## EXCERPTED TEXT
Celebrating My Ancestors As We Enter 2023

According to the Gregorian calendar, 2023 is here. A new year with new opportunities for us to learn, teach, share, give, grow, & love.

Tomaro Monique

1/1/20233 min read

In January 2021, I wanted to write a powerful piece that would encourage the Queens as we entered the "new year". I did not expect to learn all that I had by doing simple research on the history of New Year's Eve. What I learned was both sad and enlightening causing me to have a new take on the new year. After contemplation, I decided to share the hidden truths about what the new year meant to our ancestors.

Whether you use this information to help determine if and how you continue to celebrate New Year’s Eve in the future, this is a quick lesson that we all should have learned.

## PROVIDED DATA
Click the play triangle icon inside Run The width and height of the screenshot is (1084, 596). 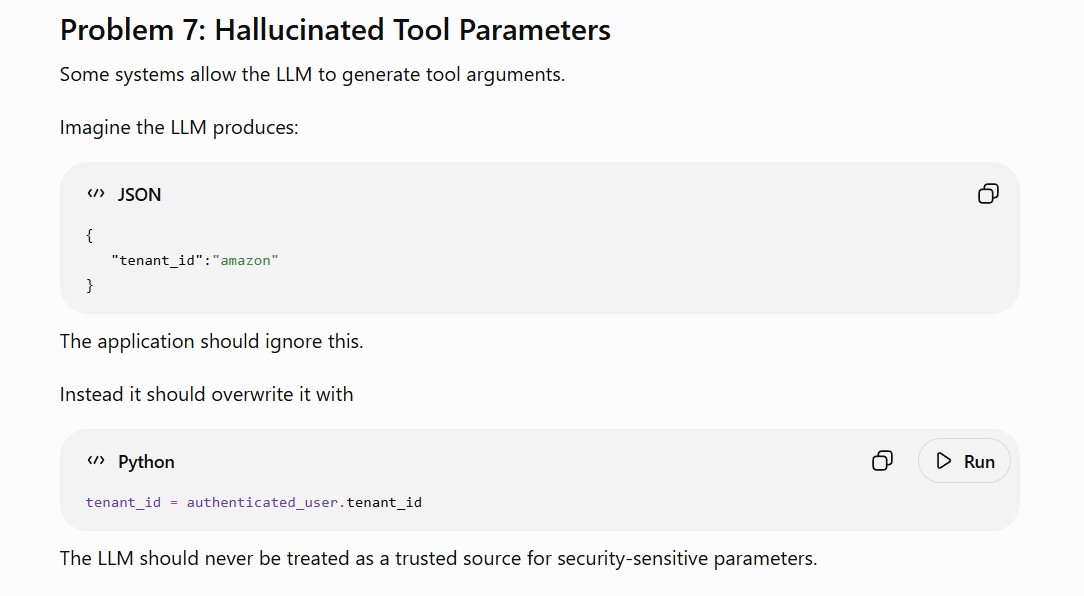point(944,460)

==

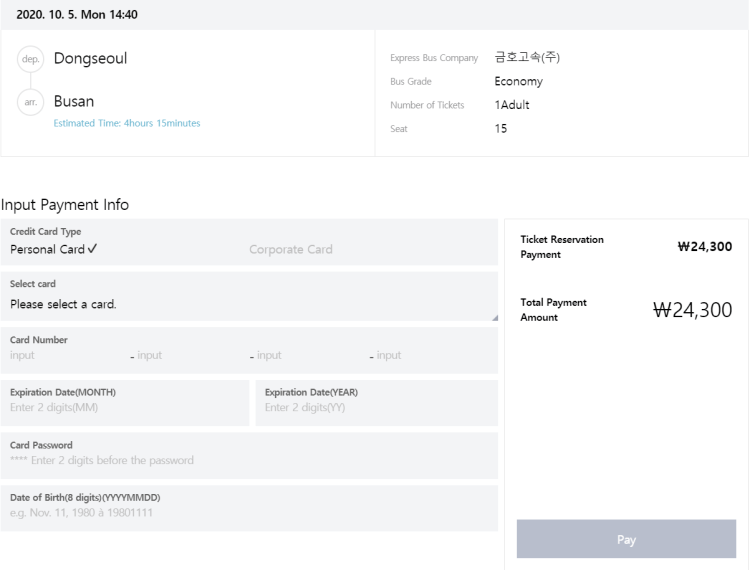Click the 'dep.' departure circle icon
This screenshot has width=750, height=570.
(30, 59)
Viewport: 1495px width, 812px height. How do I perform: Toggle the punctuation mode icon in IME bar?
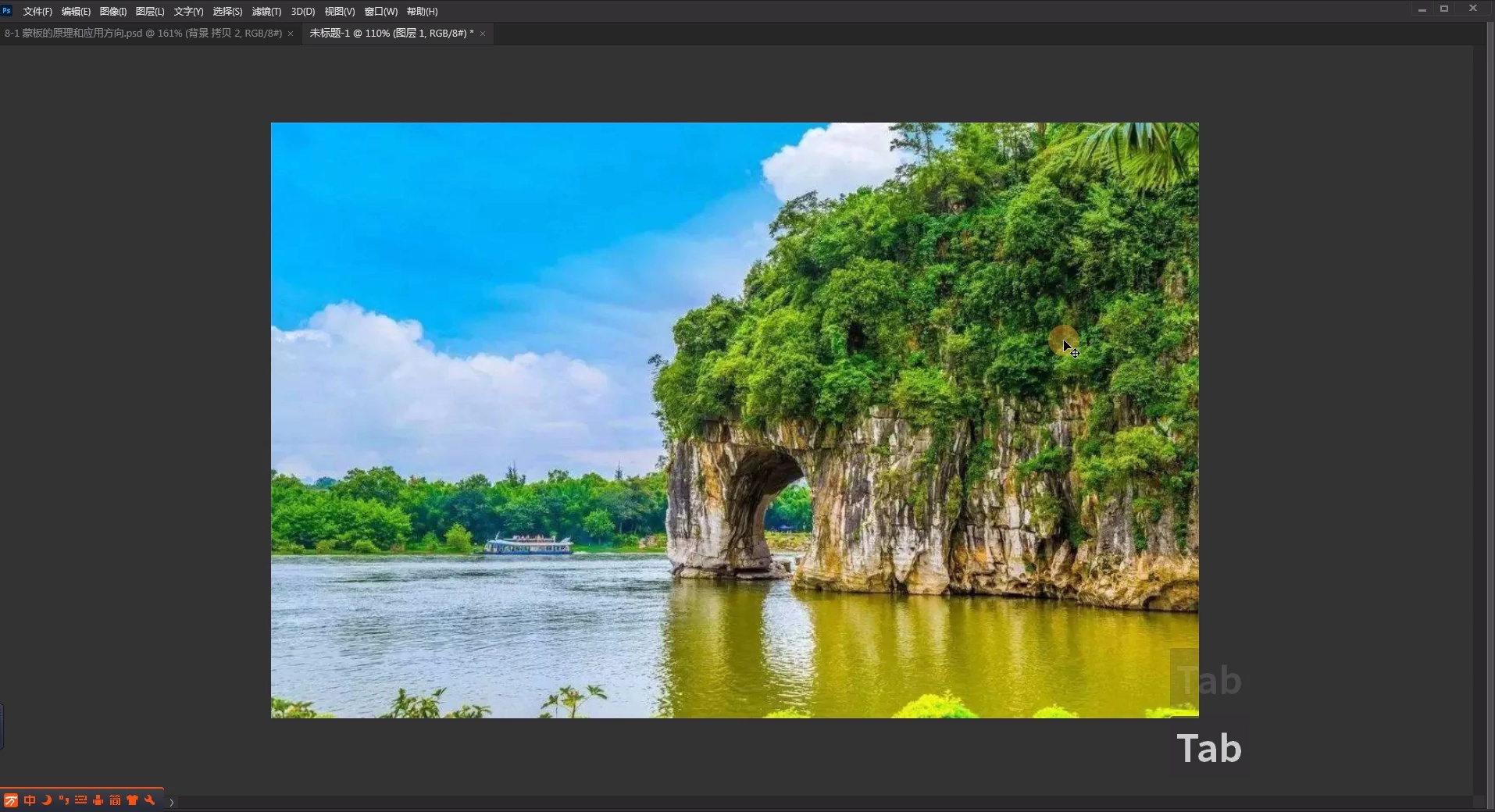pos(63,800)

## WHAT YOU WILL DO
Reproduce the post about the new year and ancestors in full, word for word. Rely solely on the post about the new year and ancestors.

## SOLUTION TO THIS TASK
Celebrating My Ancestors As We Enter 2023

According to the Gregorian calendar, 2023 is here. A new year with new opportunities for us to learn, teach, share, give, grow, & love.

Tomaro Monique

1/1/20233 min read

In January 2021, I wanted to write a powerful piece that would encourage the Queens as we entered the "new year". I did not expect to learn all that I had by doing simple research on the history of New Year's Eve. What I learned was both sad and enlightening causing me to have a new take on the new year. After contemplation, I decided to share the hidden truths about what the new year meant to our ancestors.

Whether you use this information to help determine if and how you continue to celebrate New Year’s Eve in the future, this is a quick lesson that we all should have learned.